Exercise directions =
Your output must match the records exactly, line for line.

───── Given information

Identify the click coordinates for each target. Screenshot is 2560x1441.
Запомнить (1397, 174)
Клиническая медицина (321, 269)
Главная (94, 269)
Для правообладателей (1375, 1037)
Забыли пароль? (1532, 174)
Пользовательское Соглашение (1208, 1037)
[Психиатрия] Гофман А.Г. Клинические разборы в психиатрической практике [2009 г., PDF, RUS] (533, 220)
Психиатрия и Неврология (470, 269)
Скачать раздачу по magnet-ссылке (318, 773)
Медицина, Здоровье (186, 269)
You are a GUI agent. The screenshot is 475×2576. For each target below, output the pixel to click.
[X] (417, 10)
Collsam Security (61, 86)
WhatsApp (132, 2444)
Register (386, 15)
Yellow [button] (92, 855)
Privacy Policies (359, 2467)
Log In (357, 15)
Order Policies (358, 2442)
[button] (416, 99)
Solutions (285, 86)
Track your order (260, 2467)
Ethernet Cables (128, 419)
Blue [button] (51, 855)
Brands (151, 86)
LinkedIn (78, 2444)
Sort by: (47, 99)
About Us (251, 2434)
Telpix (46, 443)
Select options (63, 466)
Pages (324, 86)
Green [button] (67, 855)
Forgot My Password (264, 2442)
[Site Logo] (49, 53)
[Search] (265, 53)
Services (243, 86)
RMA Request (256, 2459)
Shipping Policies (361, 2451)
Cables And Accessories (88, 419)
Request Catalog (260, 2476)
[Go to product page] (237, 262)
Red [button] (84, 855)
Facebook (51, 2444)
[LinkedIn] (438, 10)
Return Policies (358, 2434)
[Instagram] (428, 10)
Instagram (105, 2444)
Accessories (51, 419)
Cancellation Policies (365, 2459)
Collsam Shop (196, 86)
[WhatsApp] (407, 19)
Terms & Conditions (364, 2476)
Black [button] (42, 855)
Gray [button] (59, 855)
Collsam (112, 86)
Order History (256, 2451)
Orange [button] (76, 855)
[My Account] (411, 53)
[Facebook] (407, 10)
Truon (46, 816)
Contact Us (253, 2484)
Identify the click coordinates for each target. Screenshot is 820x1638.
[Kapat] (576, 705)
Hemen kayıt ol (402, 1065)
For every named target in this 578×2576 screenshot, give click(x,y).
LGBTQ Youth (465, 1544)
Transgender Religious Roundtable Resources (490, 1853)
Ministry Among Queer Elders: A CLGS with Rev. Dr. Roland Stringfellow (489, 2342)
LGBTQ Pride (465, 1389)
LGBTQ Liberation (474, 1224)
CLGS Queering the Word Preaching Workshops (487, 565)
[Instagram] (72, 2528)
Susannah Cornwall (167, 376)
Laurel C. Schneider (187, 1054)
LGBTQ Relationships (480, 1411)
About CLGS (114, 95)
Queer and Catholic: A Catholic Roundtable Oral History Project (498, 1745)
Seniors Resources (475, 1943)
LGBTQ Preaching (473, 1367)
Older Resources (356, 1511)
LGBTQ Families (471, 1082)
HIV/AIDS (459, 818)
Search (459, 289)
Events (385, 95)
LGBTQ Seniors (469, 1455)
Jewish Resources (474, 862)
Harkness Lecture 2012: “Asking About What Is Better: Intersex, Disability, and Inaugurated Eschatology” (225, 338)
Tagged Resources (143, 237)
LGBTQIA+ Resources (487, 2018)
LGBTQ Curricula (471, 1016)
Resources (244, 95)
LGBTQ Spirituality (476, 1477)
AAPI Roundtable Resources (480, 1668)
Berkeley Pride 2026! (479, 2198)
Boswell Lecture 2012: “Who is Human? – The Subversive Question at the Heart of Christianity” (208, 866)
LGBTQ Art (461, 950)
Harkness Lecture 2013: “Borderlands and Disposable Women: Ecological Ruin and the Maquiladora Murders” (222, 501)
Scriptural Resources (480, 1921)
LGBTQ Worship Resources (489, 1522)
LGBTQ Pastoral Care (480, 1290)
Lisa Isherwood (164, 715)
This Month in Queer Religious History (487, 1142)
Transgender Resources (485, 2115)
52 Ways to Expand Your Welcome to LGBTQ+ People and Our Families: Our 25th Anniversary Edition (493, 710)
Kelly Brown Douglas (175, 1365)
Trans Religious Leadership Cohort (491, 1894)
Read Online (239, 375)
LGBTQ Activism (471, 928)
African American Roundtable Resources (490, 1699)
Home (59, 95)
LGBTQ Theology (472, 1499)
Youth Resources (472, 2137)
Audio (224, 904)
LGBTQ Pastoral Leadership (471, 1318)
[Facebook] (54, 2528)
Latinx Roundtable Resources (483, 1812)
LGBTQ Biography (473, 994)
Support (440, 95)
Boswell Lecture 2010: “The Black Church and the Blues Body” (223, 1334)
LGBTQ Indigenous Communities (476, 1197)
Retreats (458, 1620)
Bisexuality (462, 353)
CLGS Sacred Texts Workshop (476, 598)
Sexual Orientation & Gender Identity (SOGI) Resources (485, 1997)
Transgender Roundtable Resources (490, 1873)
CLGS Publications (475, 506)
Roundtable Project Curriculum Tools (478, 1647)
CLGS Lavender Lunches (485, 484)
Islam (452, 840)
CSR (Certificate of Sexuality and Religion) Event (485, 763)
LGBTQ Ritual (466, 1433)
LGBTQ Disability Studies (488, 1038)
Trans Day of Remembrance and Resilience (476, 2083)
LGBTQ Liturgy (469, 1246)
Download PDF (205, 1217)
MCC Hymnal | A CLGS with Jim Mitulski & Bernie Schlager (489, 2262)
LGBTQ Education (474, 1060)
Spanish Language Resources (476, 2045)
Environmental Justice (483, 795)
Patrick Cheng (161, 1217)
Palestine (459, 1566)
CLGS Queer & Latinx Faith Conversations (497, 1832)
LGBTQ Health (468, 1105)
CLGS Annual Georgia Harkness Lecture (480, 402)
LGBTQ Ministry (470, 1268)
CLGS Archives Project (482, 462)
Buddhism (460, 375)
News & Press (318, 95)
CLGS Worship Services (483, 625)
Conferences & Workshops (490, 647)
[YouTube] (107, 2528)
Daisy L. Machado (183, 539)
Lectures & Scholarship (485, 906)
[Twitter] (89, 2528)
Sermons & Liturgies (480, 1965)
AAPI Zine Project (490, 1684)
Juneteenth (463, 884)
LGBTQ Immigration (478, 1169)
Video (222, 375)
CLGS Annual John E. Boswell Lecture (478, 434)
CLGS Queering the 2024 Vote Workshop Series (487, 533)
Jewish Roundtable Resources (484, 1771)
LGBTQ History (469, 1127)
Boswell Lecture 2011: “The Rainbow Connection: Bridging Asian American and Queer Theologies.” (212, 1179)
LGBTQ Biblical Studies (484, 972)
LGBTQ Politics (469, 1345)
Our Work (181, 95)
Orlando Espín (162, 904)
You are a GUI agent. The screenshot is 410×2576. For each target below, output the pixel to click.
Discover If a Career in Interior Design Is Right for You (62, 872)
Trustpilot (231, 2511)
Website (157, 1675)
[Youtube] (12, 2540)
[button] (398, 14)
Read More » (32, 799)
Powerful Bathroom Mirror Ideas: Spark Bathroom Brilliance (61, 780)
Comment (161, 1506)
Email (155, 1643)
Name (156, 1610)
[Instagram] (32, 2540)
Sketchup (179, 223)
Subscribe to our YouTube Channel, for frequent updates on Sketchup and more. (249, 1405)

──────────

The completed task =
Identify the click coordinates for each target. Screenshot is 2560x1441.
Запомнить (1397, 174)
Клиническая медицина (321, 269)
Главная (94, 269)
Для правообладателей (1375, 1037)
Забыли пароль? (1532, 174)
Пользовательское Соглашение (1208, 1037)
[Психиатрия] Гофман А.Г. Клинические разборы в психиатрической практике [2009 г., PDF, RUS] (533, 220)
Психиатрия и Неврология (470, 269)
Скачать раздачу по magnet-ссылке (318, 773)
Медицина, Здоровье (186, 269)
You are a GUI agent. The screenshot is 475×2576. For each target below, output the pixel to click.
[X] (417, 10)
Collsam Security (61, 86)
WhatsApp (132, 2444)
Register (386, 15)
Yellow [button] (92, 855)
Privacy Policies (359, 2467)
Log In (357, 15)
Order Policies (358, 2442)
[button] (416, 99)
Solutions (285, 86)
Track your order (260, 2467)
Ethernet Cables (128, 419)
Blue [button] (51, 855)
Brands (151, 86)
LinkedIn (78, 2444)
Sort by: (47, 99)
About Us (251, 2434)
Telpix (46, 443)
Select options (63, 466)
Pages (324, 86)
Green [button] (67, 855)
Forgot My Password (264, 2442)
[Site Logo] (49, 53)
[Search] (265, 53)
Services (243, 86)
RMA Request (256, 2459)
Shipping Policies (361, 2451)
Cables And Accessories (88, 419)
Request Catalog (260, 2476)
[Go to product page] (237, 262)
Red [button] (84, 855)
Facebook (51, 2444)
[LinkedIn] (438, 10)
Return Policies (358, 2434)
[Instagram] (428, 10)
Instagram (105, 2444)
Accessories (51, 419)
Cancellation Policies (365, 2459)
Collsam Shop (196, 86)
[WhatsApp] (407, 19)
Terms & Conditions (364, 2476)
Black [button] (42, 855)
Gray [button] (59, 855)
Collsam (112, 86)
Order History (256, 2451)
Orange [button] (76, 855)
[My Account] (411, 53)
[Facebook] (407, 10)
Truon (46, 816)
Contact Us (253, 2484)
Identify the click coordinates for each target. Screenshot is 820x1638.
[Kapat] (576, 705)
Hemen kayıt ol (402, 1065)
For every named target in this 578×2576 screenshot, give click(x,y).
LGBTQ Youth (465, 1544)
Transgender Religious Roundtable Resources (490, 1853)
Ministry Among Queer Elders: A CLGS with Rev. Dr. Roland Stringfellow (489, 2342)
LGBTQ Pride (465, 1389)
LGBTQ Liberation (474, 1224)
CLGS Queering the Word Preaching Workshops (487, 565)
[Instagram] (72, 2528)
Susannah Cornwall (167, 376)
Laurel C. Schneider (187, 1054)
LGBTQ Relationships (480, 1411)
About CLGS (114, 95)
Queer and Catholic: A Catholic Roundtable Oral History Project (498, 1745)
Seniors Resources (475, 1943)
LGBTQ Preaching (473, 1367)
Older Resources (356, 1511)
LGBTQ Families (471, 1082)
HIV/AIDS (459, 818)
Search (459, 289)
Events (385, 95)
LGBTQ Seniors (469, 1455)
Jewish Resources (474, 862)
Harkness Lecture 2012: “Asking About What Is Better: Intersex, Disability, and Inaugurated Eschatology” (225, 338)
Tagged Resources (143, 237)
LGBTQIA+ Resources (487, 2018)
LGBTQ Curricula (471, 1016)
Resources (244, 95)
LGBTQ Spirituality (476, 1477)
AAPI Roundtable Resources (480, 1668)
Berkeley Pride 2026! (479, 2198)
Boswell Lecture 2012: “Who is Human? – The Subversive Question at the Heart of Christianity” (208, 866)
LGBTQ Art (461, 950)
Harkness Lecture 2013: “Borderlands and Disposable Women: Ecological Ruin and the Maquiladora Murders” (222, 501)
Scriptural Resources (480, 1921)
LGBTQ Worship Resources (489, 1522)
LGBTQ Pastoral Care (480, 1290)
Lisa Isherwood (164, 715)
This Month in Queer Religious History (487, 1142)
Transgender Resources (485, 2115)
52 Ways to Expand Your Welcome to LGBTQ+ People and Our Families: Our 25th Anniversary Edition (493, 710)
Kelly Brown Douglas (175, 1365)
Trans Religious Leadership Cohort (491, 1894)
Read Online (239, 375)
LGBTQ Activism (471, 928)
African American Roundtable Resources (490, 1699)
Home (59, 95)
LGBTQ Theology (472, 1499)
Youth Resources (472, 2137)
Audio (224, 904)
LGBTQ Pastoral Leadership (471, 1318)
[Facebook] (54, 2528)
Latinx Roundtable Resources (483, 1812)
LGBTQ Biography (473, 994)
Support (440, 95)
Boswell Lecture 2010: “The Black Church and the Blues Body” (223, 1334)
LGBTQ Indigenous Communities (476, 1197)
Retreats (458, 1620)
Bisexuality (462, 353)
CLGS Sacred Texts Workshop (476, 598)
Sexual Orientation & Gender Identity (SOGI) Resources (485, 1997)
Transgender Roundtable Resources (490, 1873)
CLGS Publications (475, 506)
Roundtable Project Curriculum Tools (478, 1647)
CLGS Lavender Lunches (485, 484)
Islam (452, 840)
CSR (Certificate of Sexuality and Religion) Event (485, 763)
LGBTQ Ritual (466, 1433)
LGBTQ Disability Studies (488, 1038)
Trans Day of Remembrance and Resilience (476, 2083)
LGBTQ Liturgy (469, 1246)
Download PDF (205, 1217)
MCC Hymnal | A CLGS with Jim Mitulski & Bernie Schlager (489, 2262)
LGBTQ Education (474, 1060)
Spanish Language Resources (476, 2045)
Environmental Justice (483, 795)
Patrick Cheng (161, 1217)
Palestine (459, 1566)
CLGS Queer & Latinx Faith Conversations (497, 1832)
LGBTQ Health (468, 1105)
CLGS Annual Georgia Harkness Lecture (480, 402)
LGBTQ Ministry (470, 1268)
CLGS Archives Project (482, 462)
Buddhism (460, 375)
News & Press (318, 95)
CLGS Worship Services (483, 625)
Conferences & Workshops (490, 647)
[YouTube] (107, 2528)
Daisy L. Machado (183, 539)
Lectures & Scholarship (485, 906)
[Twitter] (89, 2528)
Sermons & Liturgies (480, 1965)
AAPI Zine Project (490, 1684)
Juneteenth (463, 884)
LGBTQ Immigration (478, 1169)
Video (222, 375)
CLGS Annual John E. Boswell Lecture (478, 434)
CLGS Queering the 2024 Vote Workshop Series (487, 533)
Jewish Roundtable Resources (484, 1771)
LGBTQ History (469, 1127)
Boswell Lecture 2011: “The Rainbow Connection: Bridging Asian American and Queer Theologies.” (212, 1179)
LGBTQ Biblical Studies (484, 972)
LGBTQ Politics (469, 1345)
Our Work (181, 95)
Orlando Espín (162, 904)
You are a GUI agent. The screenshot is 410×2576. For each target below, output the pixel to click.
Discover If a Career in Interior Design Is Right for You (62, 872)
Trustpilot (231, 2511)
Website (157, 1675)
[Youtube] (12, 2540)
[button] (398, 14)
Read More » (32, 799)
Powerful Bathroom Mirror Ideas: Spark Bathroom Brilliance (61, 780)
Comment (161, 1506)
Email (155, 1643)
Name (156, 1610)
[Instagram] (32, 2540)
Sketchup (179, 223)
Subscribe to our YouTube Channel, for frequent updates on Sketchup and more. (249, 1405)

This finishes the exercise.